Sous le soleil de 14 heures, à l’ouverture de ce créneau d’urgence, une file d’une bonne vingtaine de Parisiens patiente déjà sur le trottoir, dossiers à la main. Ceux qui arrivent un peu après 15 heures doivent faire demi-tour : les tests sans rendez-vous sont finis pour la journée. A 15h30, le coursier arrive pour récupérer les prélèvements, qui seront bientôt analysés. En une heure, une soixantaine de personnes auront été prises en charge : compter environ une heure d’attente et trente minutes pour se faire diagnostiquer.

Pour Laurent, un trentenaire, le test se fait sans encombres : «J'ai appris ce matin qu'un collègue avait le Covid. Dans la foulée, j'ai appelé un médecin que je connais bien, il m'a fait une ordonnance et me voilà !» Pour sa voisine de file, Léa, le chemin a été plus rude. «Un peu fiévreuse», elle a appelé une quinzaine de laboratoires aux lignes saturées, s'est déplacée en vain dans deux, avant de découvrir l'existence de celui-ci. Une autre, mêmes symptômes, assure en avoir appelé trente.

Un autre patient, aussi prénommé Laurent, a ressenti la veille «des symptômes». N'ayant pas trouvé de rendez-vous rapide, il s'est rendu dans un «drive» indiqué sur le site du ministère de la Santé. Mais sur place, surprise : ce lieu de test éphémère en plein air n'existe plus. Il a fini par se rendre dans ce centre, qu'il juge assez confidentiel. «Je pense que c'est pour éviter d'avoir trop de monde», glisse l'homme, qui a annulé tous ses rendez-vous professionnels de l'après-midi, s'attendant à faire la queue. Sa voisine s'agace qu'il n'y ait pas plus de créneaux pour les urgences, «les gens réellement malades».

Ordonnance ou billet d’avion français

Une employée du laboratoire, vêtue de sa blouse blanche, se présente sur le trottoir. Elle récupère les fiches où chaque patient a indiqué nom, numéro de sécurité sociale, médecin traitant et autres formalités administratives. Elle sort un terminal pour carte bancaire, car l’un a oublié chez lui son ordonnance, condition de la prise en charge à 100% du test par l’Assurance maladie. Dans ce laboratoire, il en sera de sa poche pour 73,76 euros. A lui de revenir plus tard muni du document pour être remboursé. Quant aux autres patients, tous ont leur ordonnance, obtenue facilement par téléphone ou par téléconsultation.

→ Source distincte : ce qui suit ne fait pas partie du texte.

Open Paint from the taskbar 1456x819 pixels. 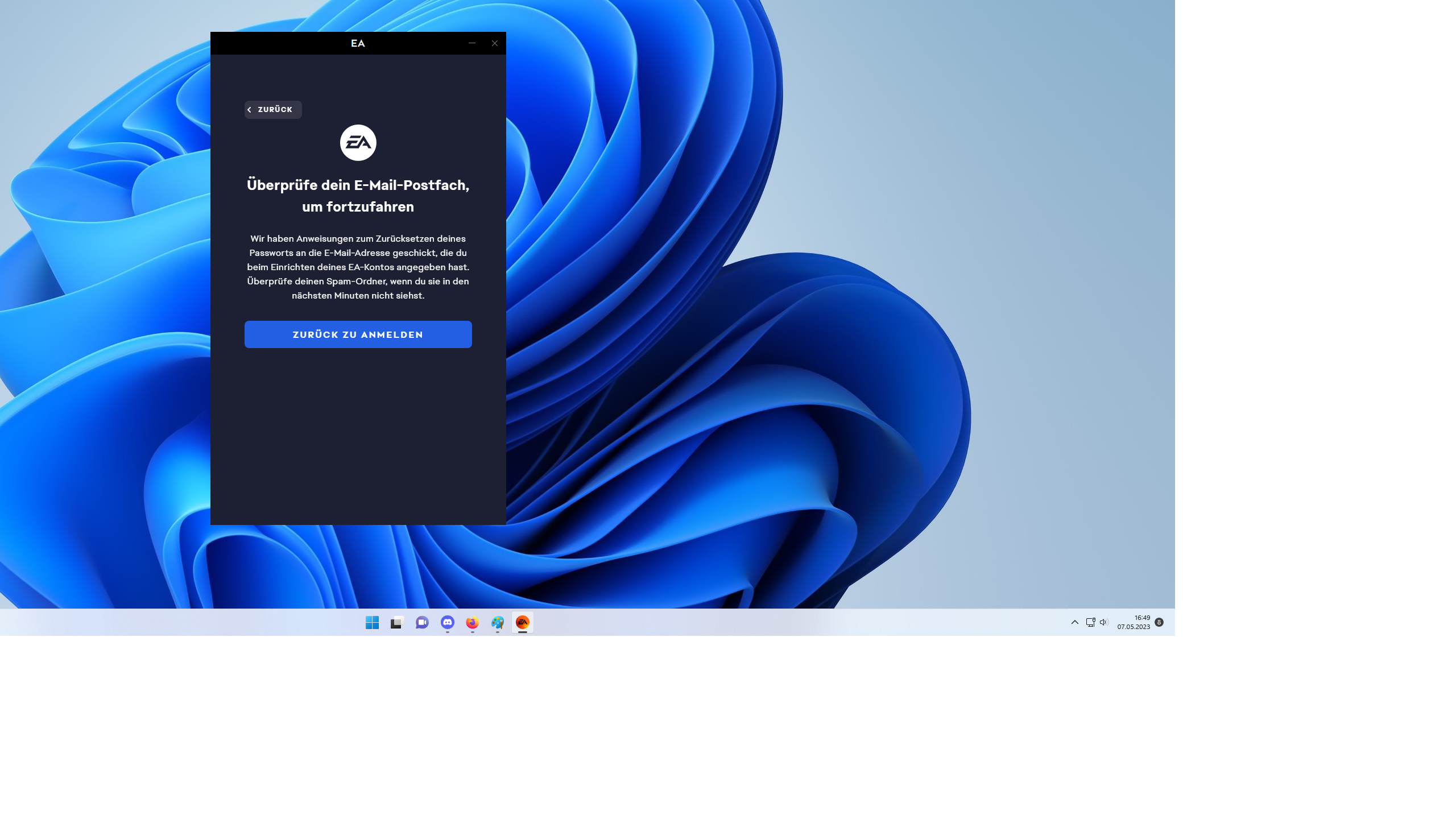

Aucun ne montre de billet d'avion à destination d'un aéroport français, justificatif qui permet aussi d'être remboursé. Mais «ça arrive», indique la professionnelle : «Je dirais qu'environ 60% des personnes ont une ordonnance de leur médecin et 30% leur billet d'avion. En fait, quasiment toutes viennent faire le test pour voyager», estime-t-elle. Et de préciser que la plupart du temps, elles présentent des petits symptômes et veulent être sûres d'être saines avant de rendre visite à leur famille.

Bons de dépistage

«Nous avons les moyens de réaliser 700 000 tests diagnostiques par semaine, nous en faisons autour de 400 000», pointait cette semaine le président du conseil scientifique Jean-François Delfraissy. Mais la demande n'est pas également répartie sur le territoire. En Ile-de-France, l'Etat a lancé fin juin une opération «bons de dépistage» : à terme, 1,3 million de personnes sont invitées à se rendre dans un labo sur simple présentation du mail ou courrier reçus. Objectif pour l'Etat : détecter des cas asymptomatiques.

L'envoi est progressif pour éviter de submerger les laboratoires, précise l'Agence régionale de santé. A Paris, certains «drives» qui ont été suspendus depuis la baisse de la circulation du virus, pourraient aussi reprendre du service. «On est tous limités en effectifs, surtout que le personnel de santé commence à prendre ses congés d'été. Il commence à être fatigué», rappelle Benoît Chassain, le président de Cerballiance Paris et Ile-de-France Est. Les patients ne sont pas les seuls à avoir besoin de vacances.